After a month since the last episode, here are some updates regarding the project to create an artificial intelligence for fact-checking. The reason I decided to wait a month before releasing a new episode is that I want to make this series a sort of logbook where the most important information about the project is encapsulated. Only once we have gathered enough new information will news be published, also out of respect for you, because I know how annoying it can be to receive too many emails.
The Work Environment
In the last episode, we ended by introducing the fact that we had found the right virtual machine for us. Since the main model for this analysis is LLAMA 3.2 70b, and we wanted to run everything locally, we were forced to choose a machine with at least 40GB of VRAM – unfortunately, we couldn't find information regarding the minimum requirements suggested by Meta.
To ensure everything runs smoothly, we chose a machine with an Nvidia L40 GPU with 48GB of VRAM and an AMD EPYC 9124 processor with 16 cores. The price is quite high for an amateur project like ours, about €1000/month + VAT, but as mentioned last time, thanks to the credit offered by OVHcloud, we’re not spending anything out of our own pocket.

**Work to do**.
Retype the portion of the project update that opens with the words containing "To ensure everything" and closes with "our own pocket.". Base your work on the project update alone.

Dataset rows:
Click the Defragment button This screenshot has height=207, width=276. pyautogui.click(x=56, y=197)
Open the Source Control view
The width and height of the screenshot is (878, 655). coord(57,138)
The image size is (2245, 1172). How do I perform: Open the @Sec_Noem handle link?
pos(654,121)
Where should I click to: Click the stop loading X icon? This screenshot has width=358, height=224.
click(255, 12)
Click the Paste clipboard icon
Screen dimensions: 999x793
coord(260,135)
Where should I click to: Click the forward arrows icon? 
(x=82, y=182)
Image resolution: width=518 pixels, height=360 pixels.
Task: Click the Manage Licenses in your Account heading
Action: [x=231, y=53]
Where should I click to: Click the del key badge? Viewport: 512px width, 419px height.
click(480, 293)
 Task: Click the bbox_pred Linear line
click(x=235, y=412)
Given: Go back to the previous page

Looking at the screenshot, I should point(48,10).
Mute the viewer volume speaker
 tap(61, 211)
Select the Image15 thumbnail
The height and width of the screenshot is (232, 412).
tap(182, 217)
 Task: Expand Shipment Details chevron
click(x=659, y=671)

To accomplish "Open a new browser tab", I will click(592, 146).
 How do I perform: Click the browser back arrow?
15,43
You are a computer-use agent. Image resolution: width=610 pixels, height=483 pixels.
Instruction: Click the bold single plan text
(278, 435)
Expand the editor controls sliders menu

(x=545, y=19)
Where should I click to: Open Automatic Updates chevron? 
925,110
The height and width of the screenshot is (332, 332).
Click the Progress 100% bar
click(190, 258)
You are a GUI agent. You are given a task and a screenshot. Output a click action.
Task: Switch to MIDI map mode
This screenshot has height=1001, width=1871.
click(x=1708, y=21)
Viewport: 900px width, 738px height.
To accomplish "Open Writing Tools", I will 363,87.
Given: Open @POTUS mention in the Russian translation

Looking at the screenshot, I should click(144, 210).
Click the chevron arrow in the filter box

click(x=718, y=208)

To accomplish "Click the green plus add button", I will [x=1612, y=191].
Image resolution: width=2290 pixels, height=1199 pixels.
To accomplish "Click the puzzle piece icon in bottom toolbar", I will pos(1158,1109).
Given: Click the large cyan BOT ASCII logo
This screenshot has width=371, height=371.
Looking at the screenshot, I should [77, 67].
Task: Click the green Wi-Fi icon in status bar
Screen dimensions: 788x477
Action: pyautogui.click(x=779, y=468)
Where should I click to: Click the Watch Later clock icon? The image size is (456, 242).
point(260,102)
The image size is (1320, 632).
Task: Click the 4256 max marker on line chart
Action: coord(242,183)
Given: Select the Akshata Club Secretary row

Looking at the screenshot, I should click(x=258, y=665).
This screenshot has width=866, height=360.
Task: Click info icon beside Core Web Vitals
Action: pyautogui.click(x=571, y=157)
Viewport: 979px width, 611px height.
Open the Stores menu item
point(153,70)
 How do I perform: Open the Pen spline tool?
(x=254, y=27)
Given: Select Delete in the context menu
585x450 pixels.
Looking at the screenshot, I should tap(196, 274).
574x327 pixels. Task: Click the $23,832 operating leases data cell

**Answer to the problem**.
To ensure everything runs smoothly, we chose a machine with an Nvidia L40 GPU with 48GB of VRAM and an AMD EPYC 9124 processor with 16 cores. The price is quite high for an amateur project like ours, about €1000/month + VAT, but as mentioned last time, thanks to the credit offered by OVHcloud, we’re not spending anything out of our own pocket.